Language Independence

Autonomy is based on advanced pattern-matching technology (non-linear adaptive digital signal processing) that exploits high-performance probabilistic modeling techniques to extract a document's digital essence and determine the characteristics that give the text meaning. As this technology is based on probabilistic modeling, it does not use any form of language dependent parsing or dictionaries. Words are treated as abstract symbols of meaning deriving its understanding through the context of their occurrence rather than a rigid definition of the language grammar.

Learning Ability

Autonomy software is able to continuously develop and learn, thanks to its unique combination of Bayesian Inference and Shannon's Information Theory. This learning ability significantly reduces the manual input required by other solutions and translates into large savings in time and money for the company.
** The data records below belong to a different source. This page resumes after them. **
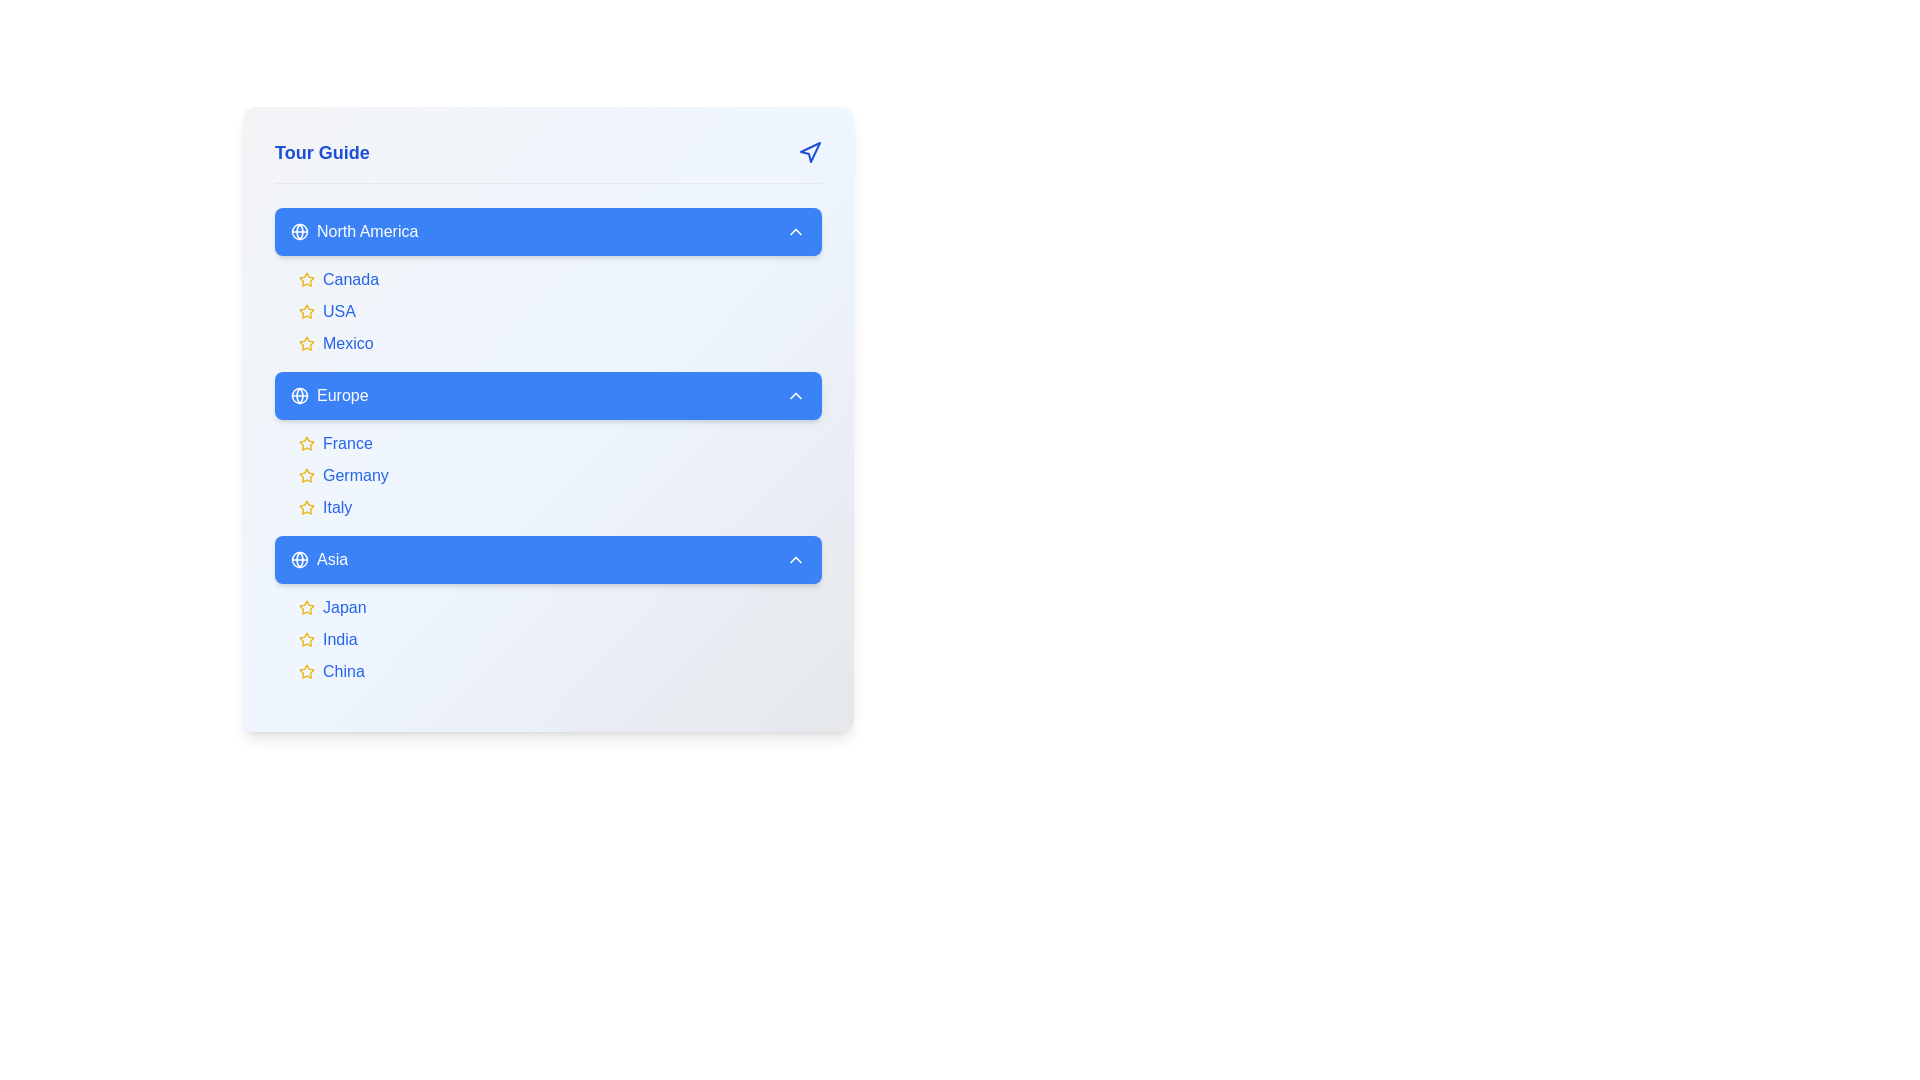 The height and width of the screenshot is (1080, 1920). I want to click on the star icon located under the 'Europe' section, which represents the selection of 'Italy', so click(306, 506).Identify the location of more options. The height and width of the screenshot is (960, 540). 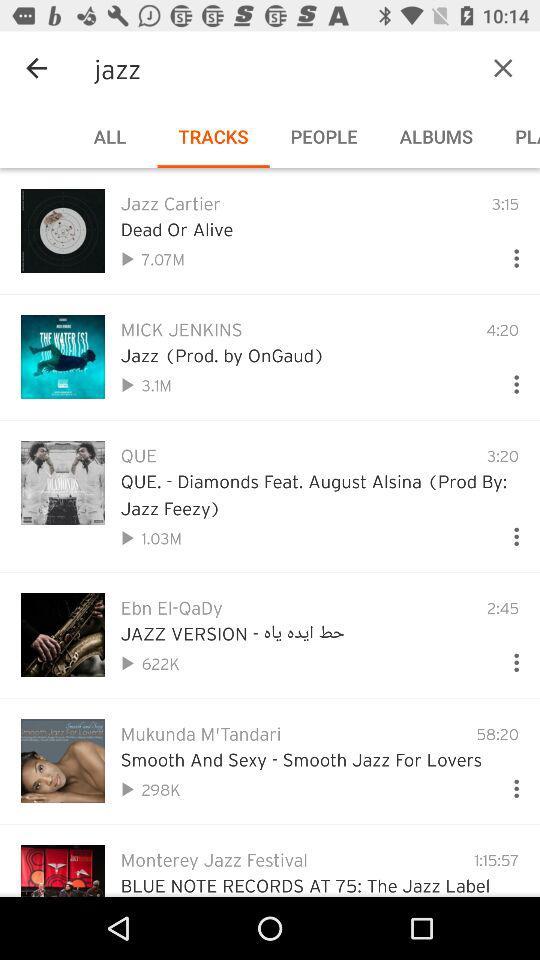
(508, 531).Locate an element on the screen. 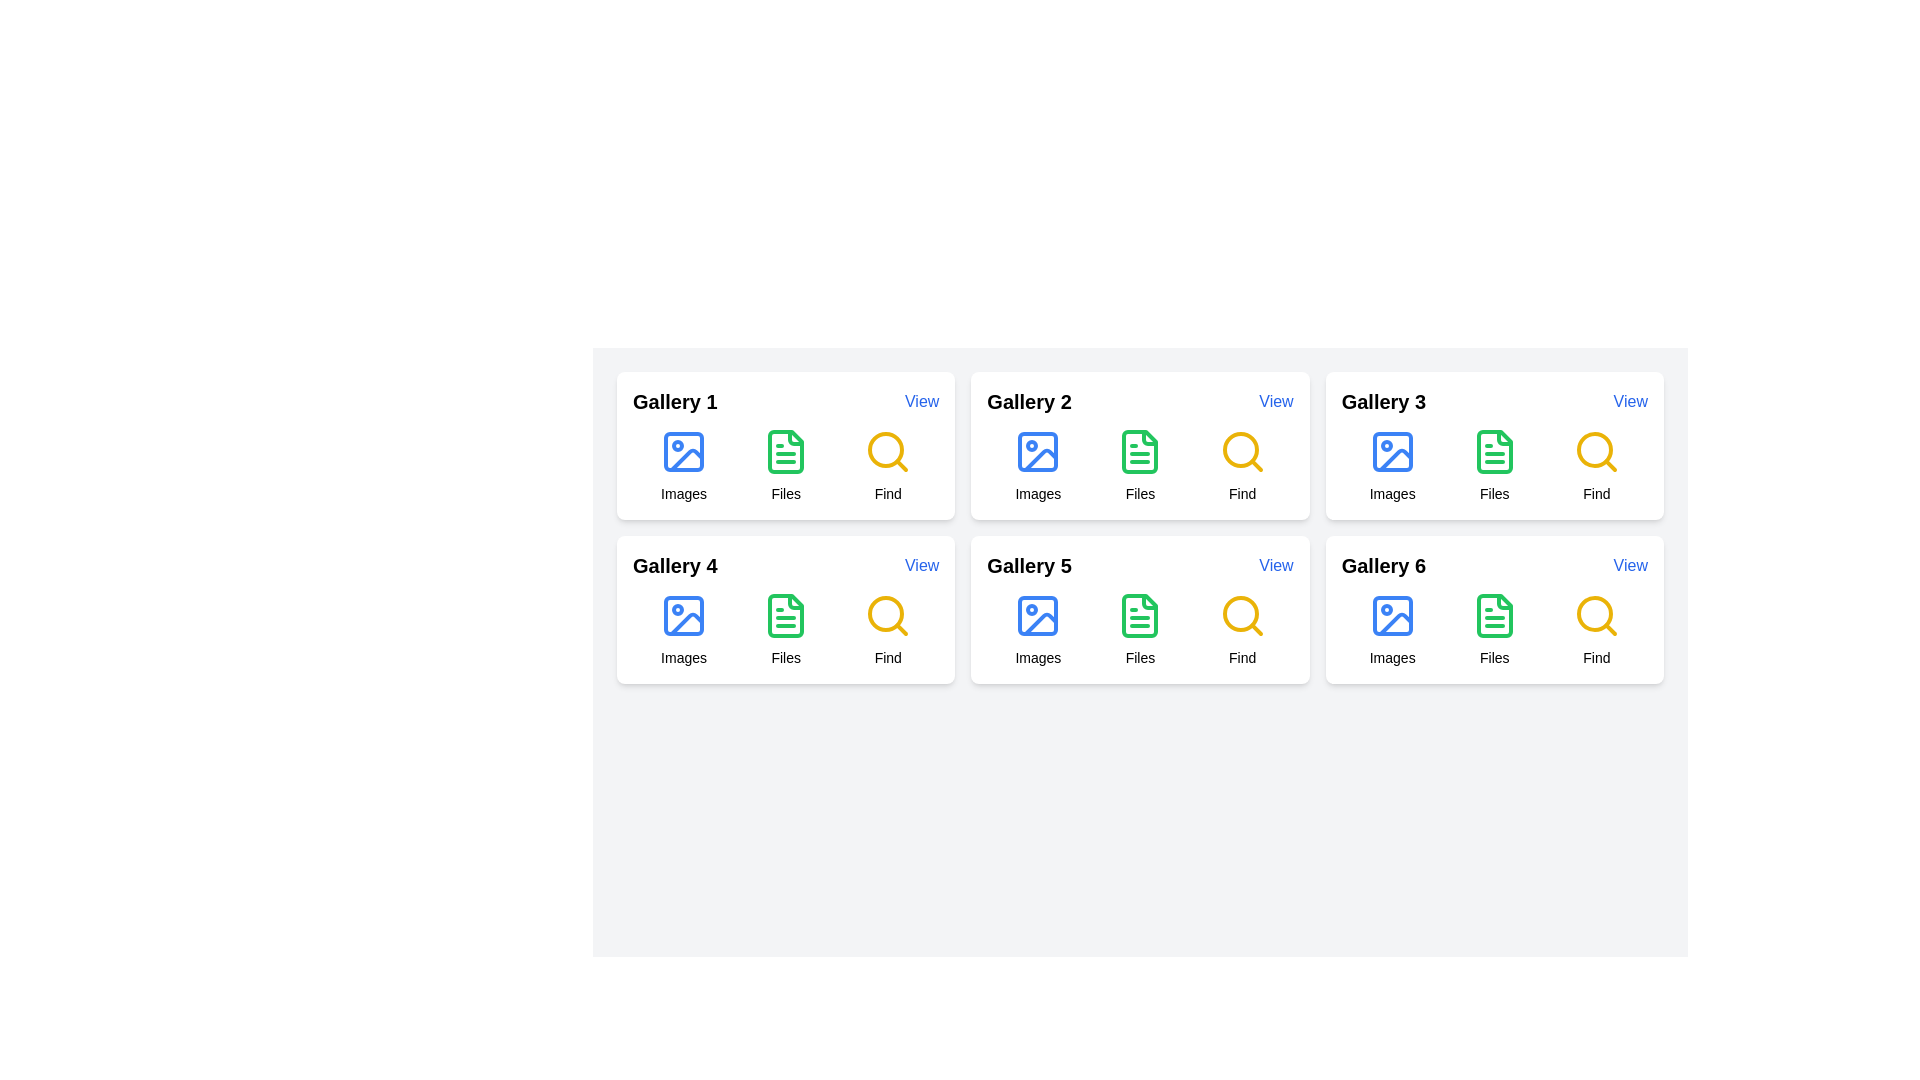 This screenshot has height=1080, width=1920. text label displaying 'Images' located centrally aligned below the image icon in the 'Gallery 3' card is located at coordinates (1391, 493).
Where other solutions need to be taught new words, phrases or concepts and shown how to categorize them, Autonomy can automatically deduce the significance of these new units of meaning, add them to relevant categories, and create new categories where necessary.
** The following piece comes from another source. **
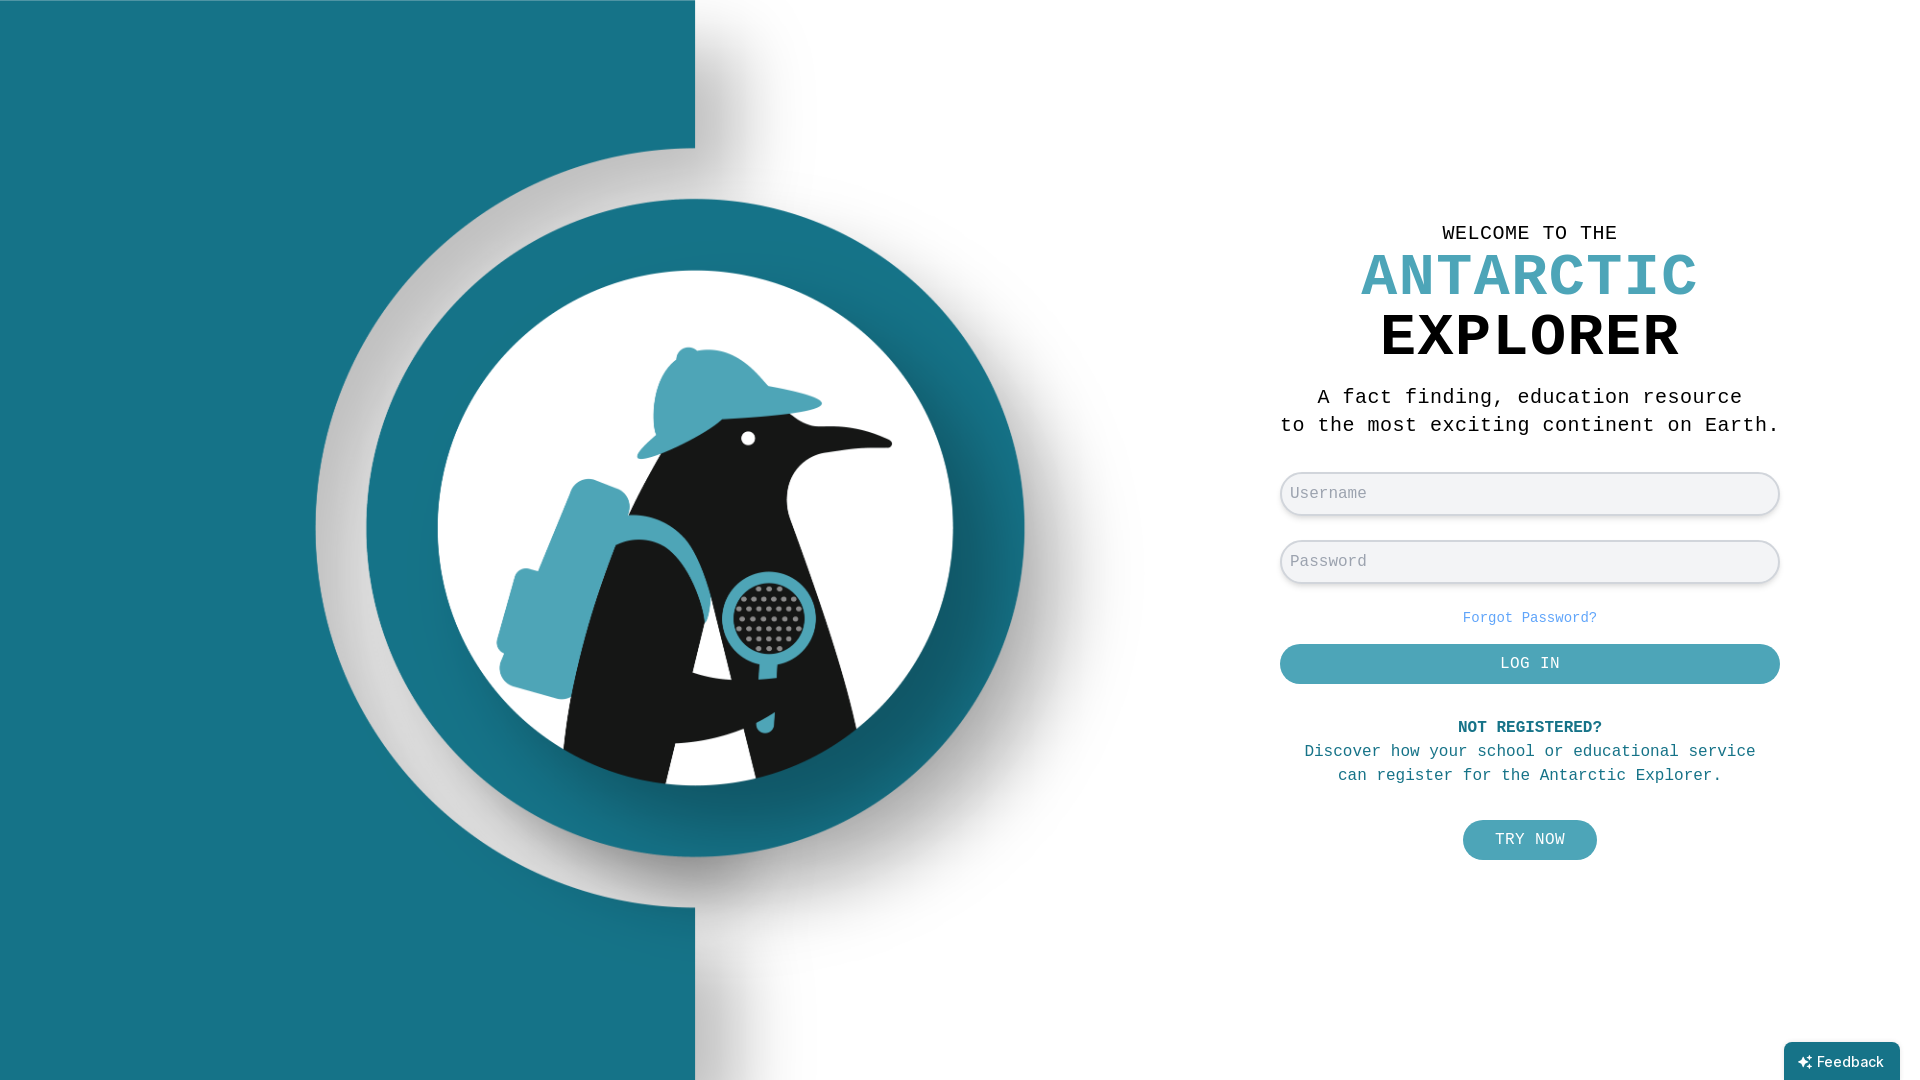 Image resolution: width=1920 pixels, height=1080 pixels. I want to click on 'Forgot Password?', so click(1529, 616).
Autonomy's technology can also learn about its users by dynamically monitoring the content they view, and then deliver new and relevant content as it is added to the environment.

Format Agnosticism

Autonomy handles all types of data, providing a range of highly scalable components that automatically aggregate more than 300 different content formats, including voice and video content, from the most comprehensive range of repositories. Autonomy allows enterprises to exploit their knowledge resources as effectively as possible, offering them immediate access to a wide range of data sources, including:

Unstructured data such as HTML pages, word processing documents, spreadsheets, e-mail and rich media such as voice and video content
Semi-structured data (XML)
Structured data such as Oracle, Lotus Notes and ODBC compliant material

Unstructured Query Language (UQL)

UQL is the syntax used by IDOL when running queries and is unique to Autonomy. Unlike rigid Boolean search protocols, UQL is entirely flexible and can support even the most complex syntax, including natural language queries. Using UQL IDOL can run conceptual searches of all forms of data in the enterprise in any depository, including unstructured data such as emails, web-paged and audio and visual files.

Security

Building secure applications in the enterprise software domain is a multi-faceted problem. Competing standards, varied and numerous sub-systems and differing policies all vie with each other in an environment marked by heterogeneous networks and underlying hardware. Autonomy's Intellectual Asset Protection System (IAS) meets this challenge by approaching the task of securing enterprise applications from an architectural aspect. IAS prescribes security at every required stage, with each separate security sub-system aware of its role within the wider context. IAS thus provides organizations that deploy Autonomy's technology with the confidence of a system that is secure throughout and not just at selective points through the dataflow.

Manual or Automatic - It is not an either/or choice

Autonomy enables an entire range of information processing options, both manual and automatic. It's not an "either/or" choice. If circumstances arise when users want to apply traditional manual techniques to an information processing operation, Autonomy technology supports this choice. For example, Autonomy provides application administrators with a full workbench to control and tune the relevancy of search results. In addition, Autonomy's legacy application handling enables the manual investment in such applications to be captured, and the results to be seamlessly integrated into Autonomy's automatic solution.

Architecture

IDOL™ Server has an open architecture and is entirely data-agnostic and scalable, thereby allowing large organizations to manage vast quantities of information regardless of format or storage location.

Connectors

Using Autonomy connectors, IDOL integrates information from over 300 different repositories through an understanding of content and access rights, delivering a real-time environment in which operations across applications and content are automated.